SELECTED TEXT:
==*==

Role of Diplomatic Missions Highlighted
Role of Diplomatic Missions Highlighted

In addition to representing Iran’s interests in host countries, Iran’s diplomatic missions should double their efforts to promote Iran as a holiday destination and help attract foreign investors.

Addressing a meeting in Tehran of heads of diplomatic missions on Sunday, Masoud Soltanifar, head of Iran’s Cultural Heritage, Handicrafts and Tourism Organization, urged the them to do their share in advancing Iran’s tourism industry and briefed them on the sector’s developments.

“We’ve injected $8.8 billion into 900 tourism projects, which are 45% complete,” he was quoted as saying by Mehr News Agency.

Soltanifar, who doubles as vice president, said his organization has prepared an investment package of 1,500 projects to attract foreign investors. It is estimated that the whole package will cost around $30 billion.

Previously, he was quoted by the domestic and foreign media as saying that the package includes 1,300 projects.

Details of the package are available in Persian and English and the Arabic version will be available next week.

Years of crippling economic sanctions, which isolated Iran from the comity of nations, left the tourism infrastructure in dire need of investments and much-needed modernization, namely in key infrastructure.

 Investment Areas

Among the infrastructure woes that require immediate attention are run-down airports and insufficient lodging.

Several airports, including the Imam Khomeini International Airport, are being renovated and expanded by the Ministry of Roads and Urban Development, while the International Air Transport Association has talked about investing in the aviation industry, particularly to help renovate airports and renovate the aging national fleet.

Iran’s main tourism goal, which is to attract 20 million tourists by 2025, means the country needs to renovate old and dilapidated hotels and build hundreds of new ones. Iran currently has 1,100 hotels and guest houses, 130 of them 4 and 5 star hotels.

==*==

Entries on locating words and elements:
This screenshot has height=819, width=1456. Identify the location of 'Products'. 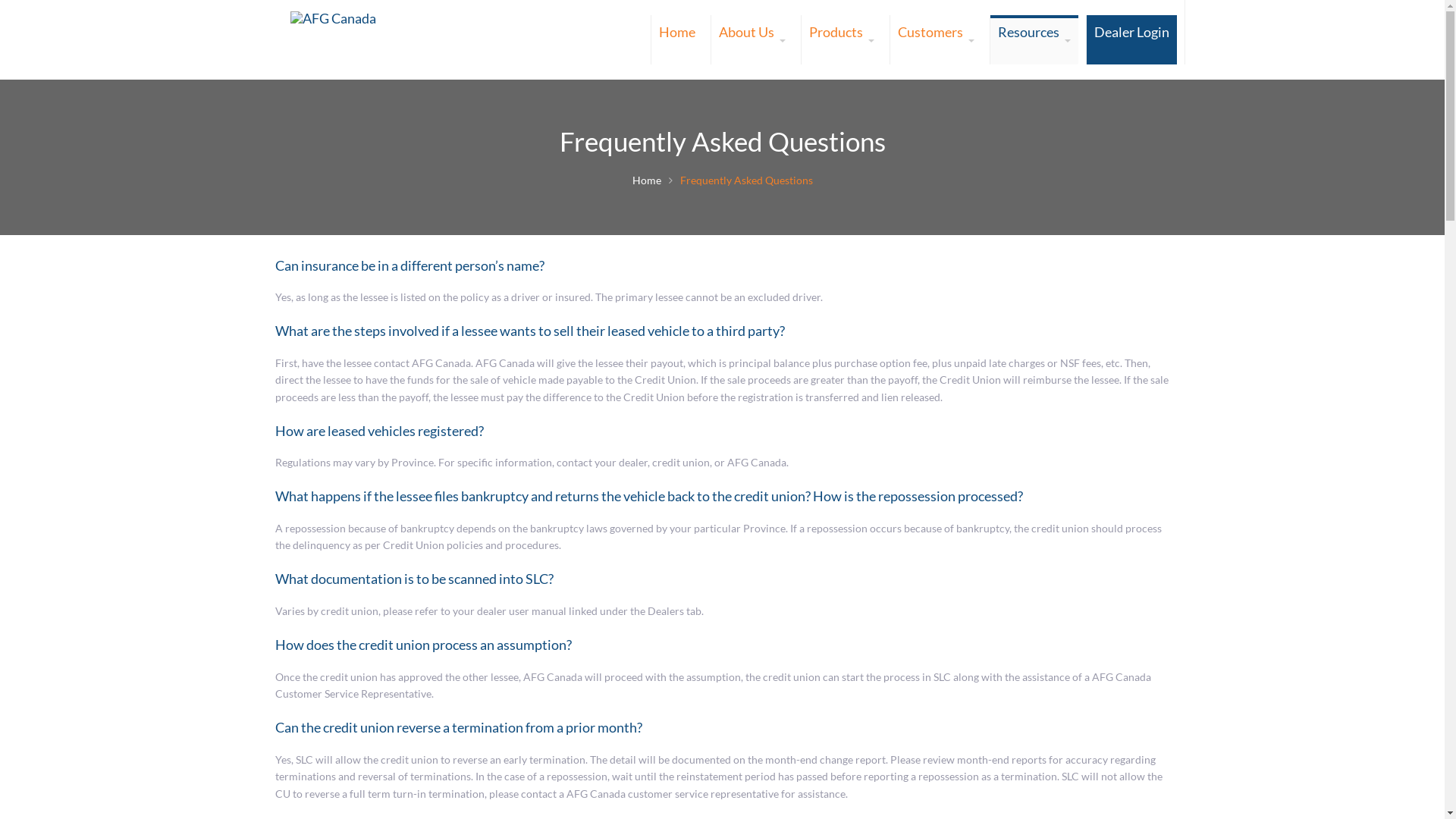
(839, 39).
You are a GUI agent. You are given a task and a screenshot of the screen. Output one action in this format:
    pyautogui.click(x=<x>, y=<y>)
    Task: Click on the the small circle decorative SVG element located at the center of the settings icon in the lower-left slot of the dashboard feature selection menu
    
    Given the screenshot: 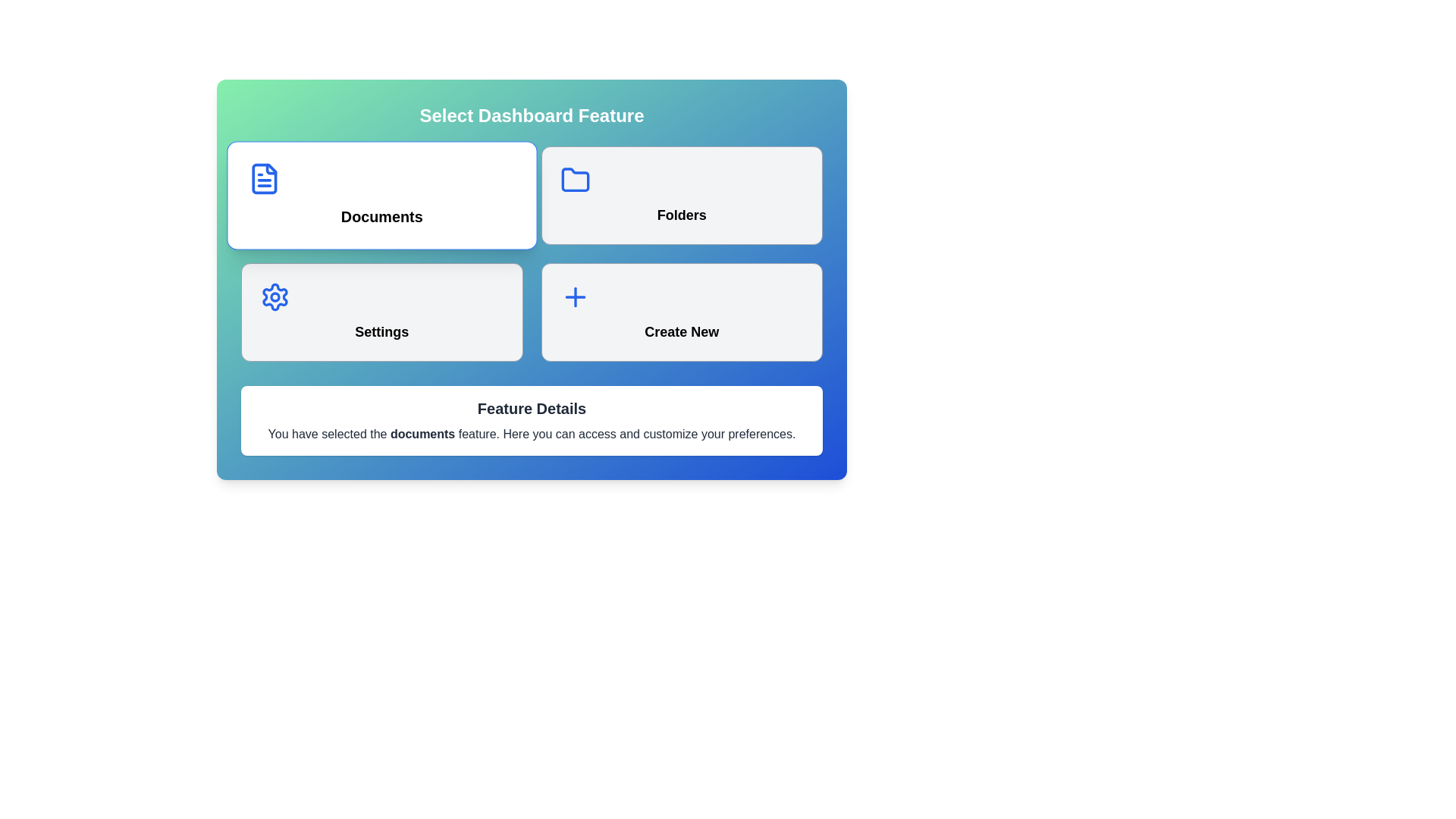 What is the action you would take?
    pyautogui.click(x=275, y=297)
    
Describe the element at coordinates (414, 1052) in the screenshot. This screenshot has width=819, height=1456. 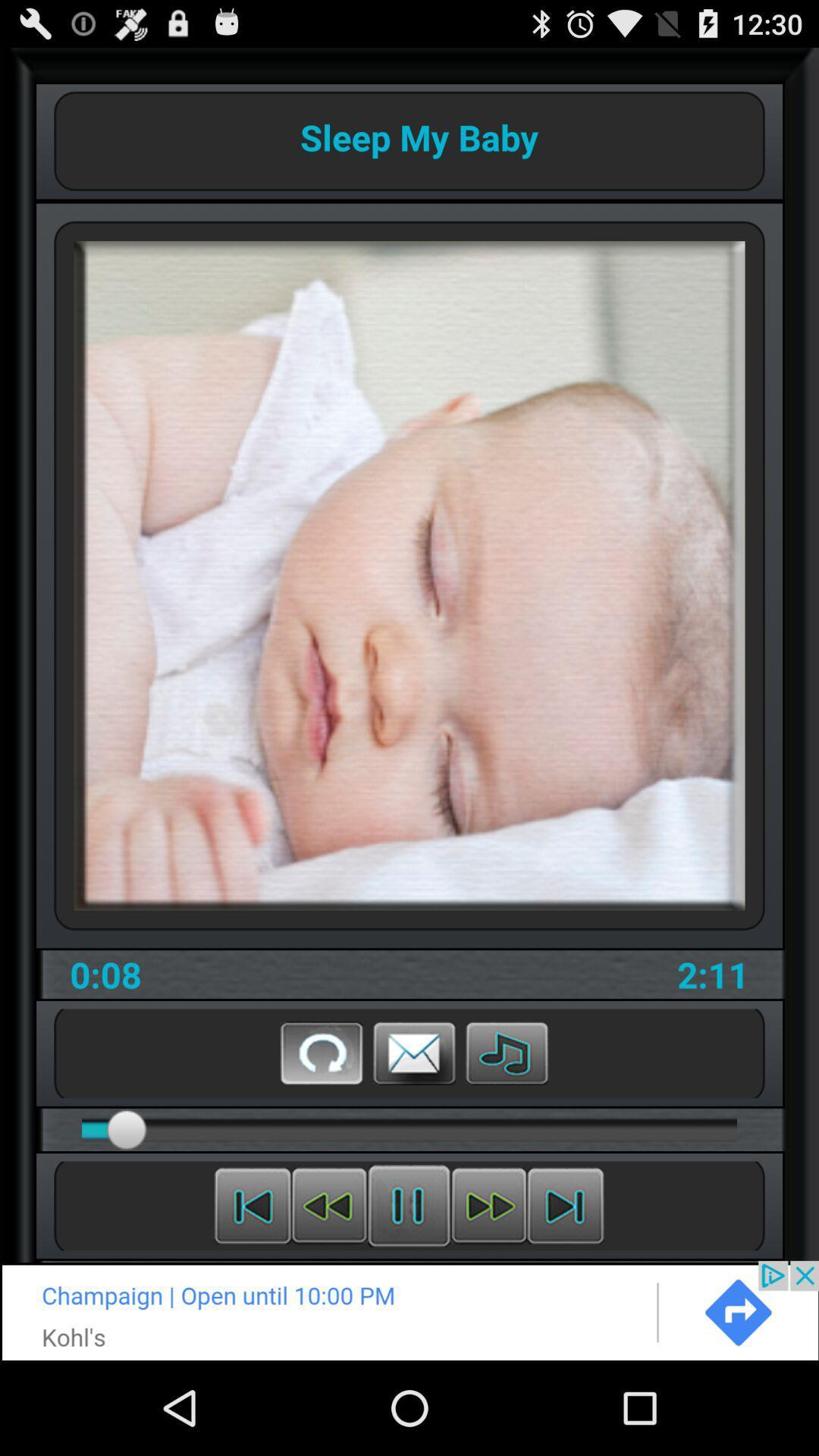
I see `message button` at that location.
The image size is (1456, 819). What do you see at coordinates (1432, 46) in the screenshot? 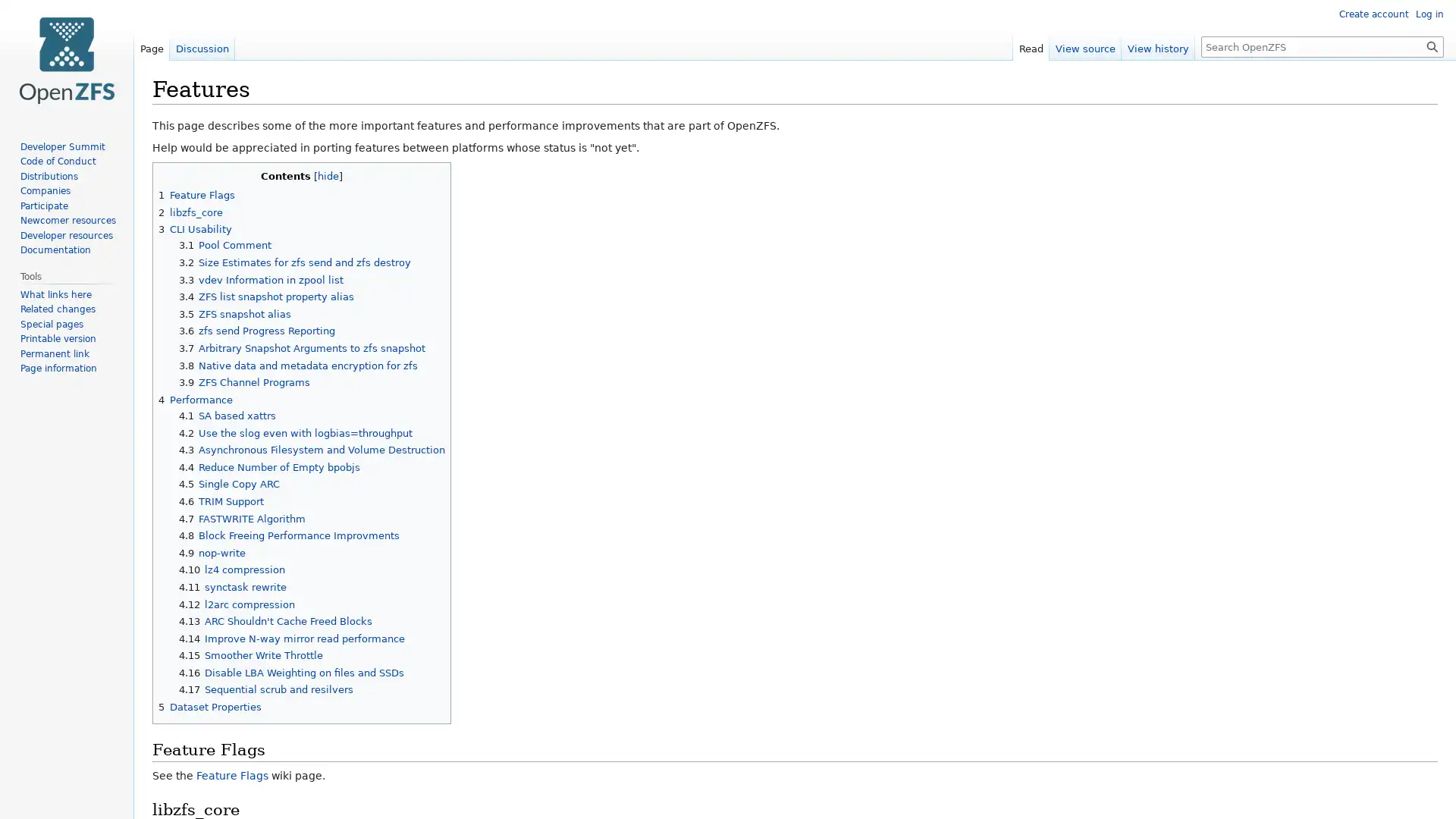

==*==

DO THIS:
According to the tourism article, how many hotels and guest houses does Iran currently have? Rely only on the tourism article for your answer.

REPLY:
Iran currently has 1,100 hotels and guest houses.